Doyle P S, Engel J C, Pimenta P F, da Silva P P, Dwyer D M
Laboratory of Parasitic Diseases, National Institute of Allergy and Infectious Diseases, National Institutes of Health, Bethesda, Maryland 20892.
Exp Parasitol. 1991 Oct;73(3):326-34. doi: 10.1016/0014-4894(91)90104-5.
L. donovani promastigotes were subjected to heat treatment yielding an axenic amastigote stage which was long-term cultured at 37 degrees C. No differences were observed between the growth rates of axenic amastigotes and promastigotes. Flow cytometry-derived DNA histograms of axenic amastigotes and promastigotes were typical of exponentially growing cell populations. Moreover, axenic amastigotes were metabolically active as evidenced by the release of an immunoprecipitable extracellular acid phosphatase (SAcP) into their culture supernatant. Cell transformation was confirmed by transmission electronmicroscopic examination of thin sections and extended by fracture-flip survey which allowed differentiation of cell membranes. The ultrastructure and nanoanatomy of axenic amastigotes was identical to that of intracellular amastigotes. The production of large amounts of heat-shock axenic amastigotes suitable for biochemical and biological studies of differentiation in Leishmania donovani may have important implications in the development of prevention and/or treatment strategies.

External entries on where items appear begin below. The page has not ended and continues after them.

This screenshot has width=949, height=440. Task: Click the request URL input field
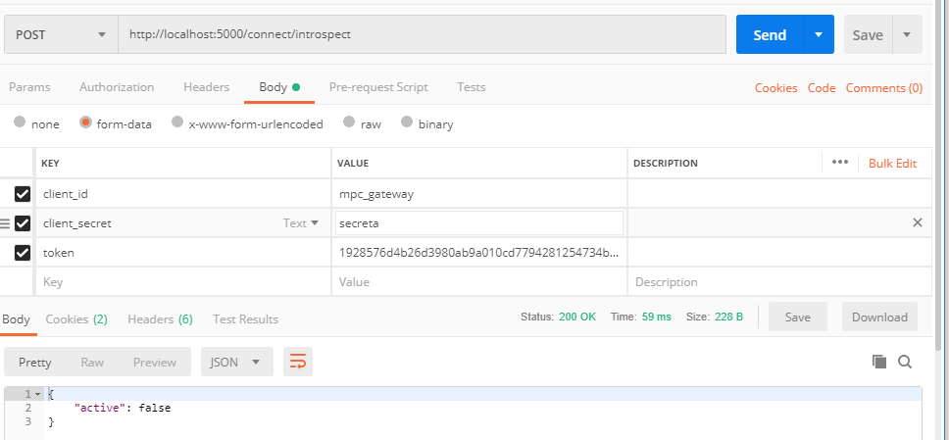point(422,34)
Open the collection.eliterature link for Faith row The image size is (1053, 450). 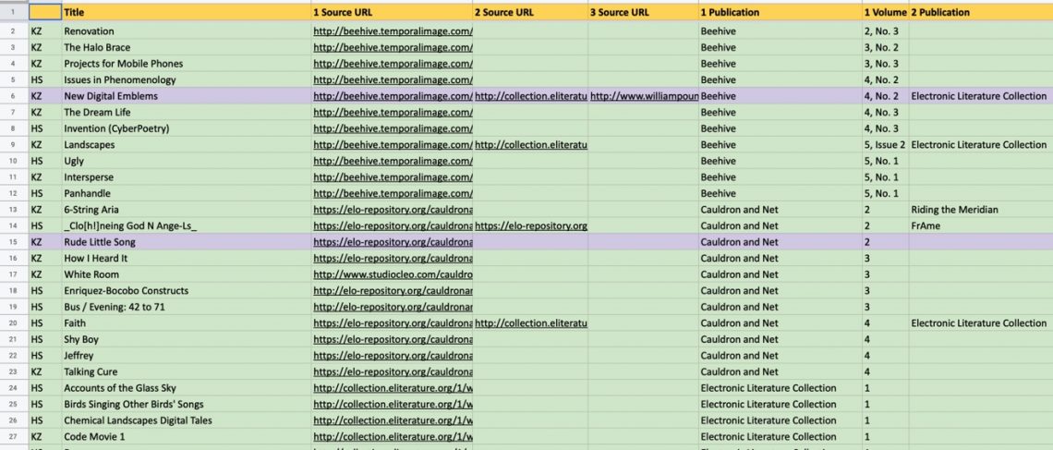click(x=530, y=323)
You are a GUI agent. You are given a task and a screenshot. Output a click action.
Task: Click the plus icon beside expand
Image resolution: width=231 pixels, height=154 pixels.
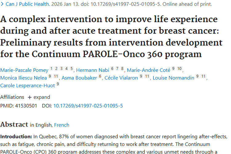30,97
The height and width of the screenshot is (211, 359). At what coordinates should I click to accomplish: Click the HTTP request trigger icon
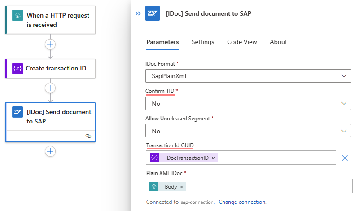(18, 16)
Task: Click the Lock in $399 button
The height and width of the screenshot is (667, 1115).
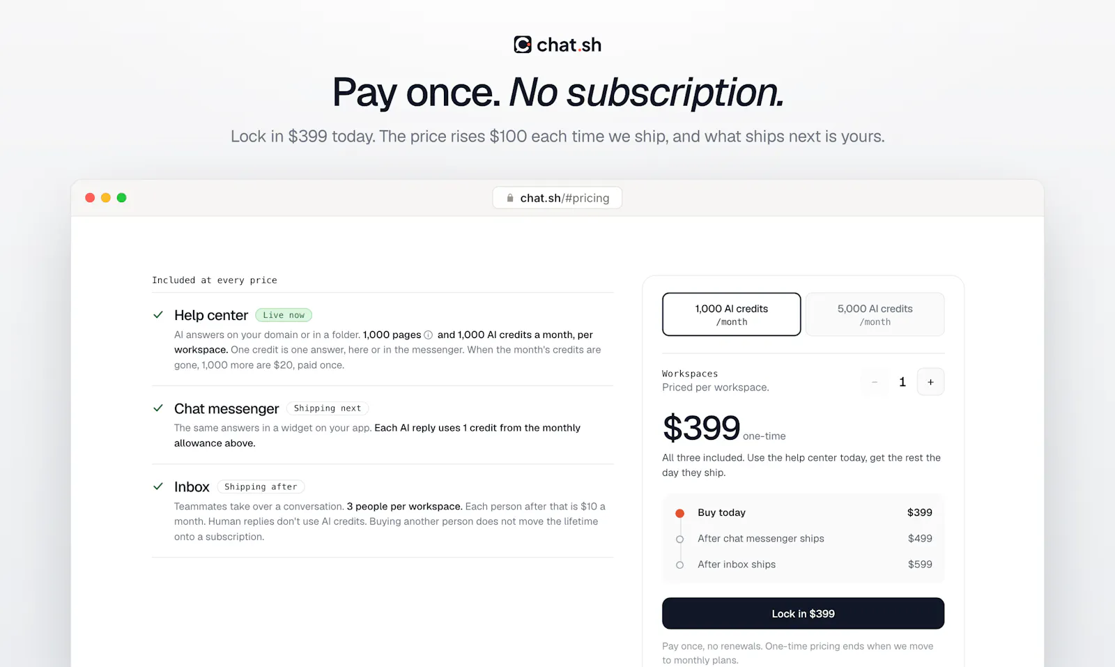Action: tap(803, 613)
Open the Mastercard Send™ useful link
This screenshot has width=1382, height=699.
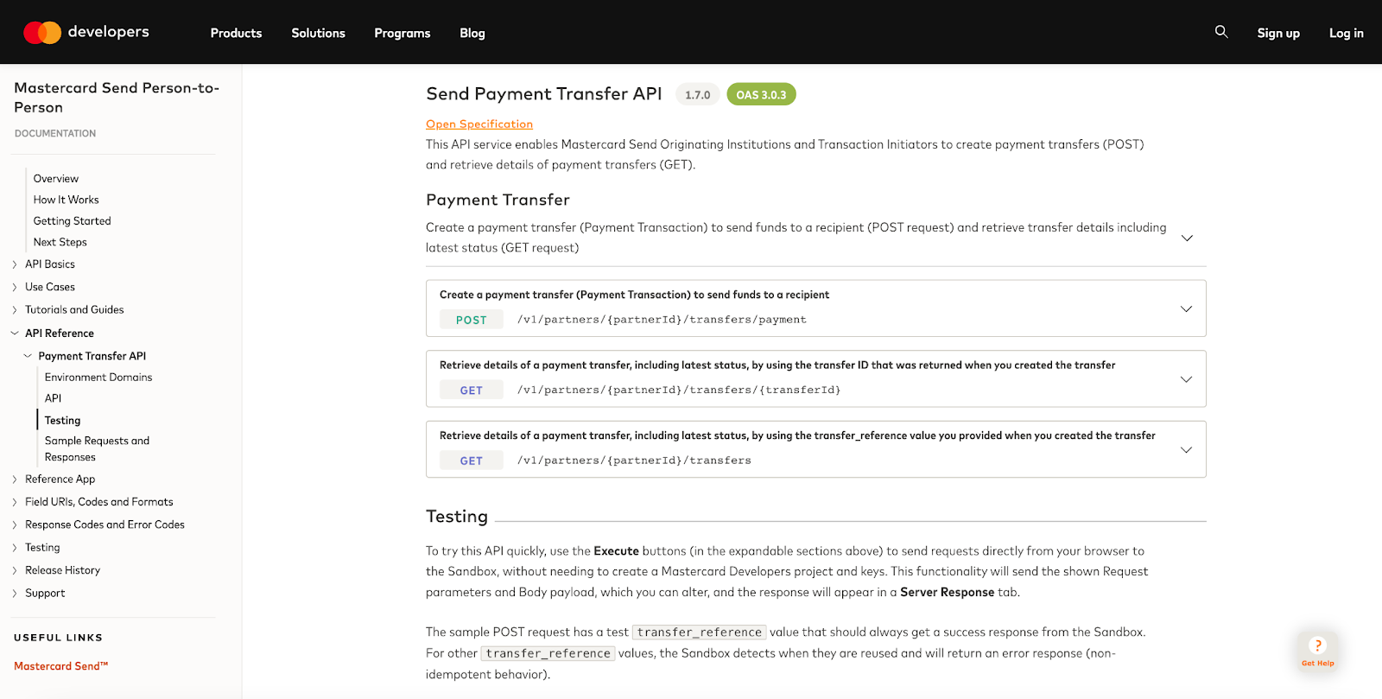pos(61,666)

杜氏利什曼原虫前鞭毛体经过热处理后形成无细胞内共生体的无鞭毛体阶段,并在37℃下进行长期培养。无细胞内共生体的无鞭毛体和前鞭毛体的生长速率未观察到差异。无细胞内共生体的无鞭毛体和前鞭毛体的流式细胞术衍生DNA直方图是典型的指数生长细胞群体。此外,无细胞内共生体的无鞭毛体具有代谢活性,这可通过可免疫沉淀的细胞外酸性磷酸酶(SAcP)释放到其培养上清液中得到证明。通过透射电子显微镜对薄片进行检查证实了细胞转化,并通过断裂-翻转调查进行了扩展,该调查允许区分细胞膜。无细胞内共生体的无鞭毛体的超微结构和纳米解剖结构与细胞内无鞭毛体相同。大量适合杜氏利什曼原虫分化生化和生物学研究的热休克无细胞内共生体无鞭毛体的产生可能对预防和/或治疗策略的发展具有重要意义。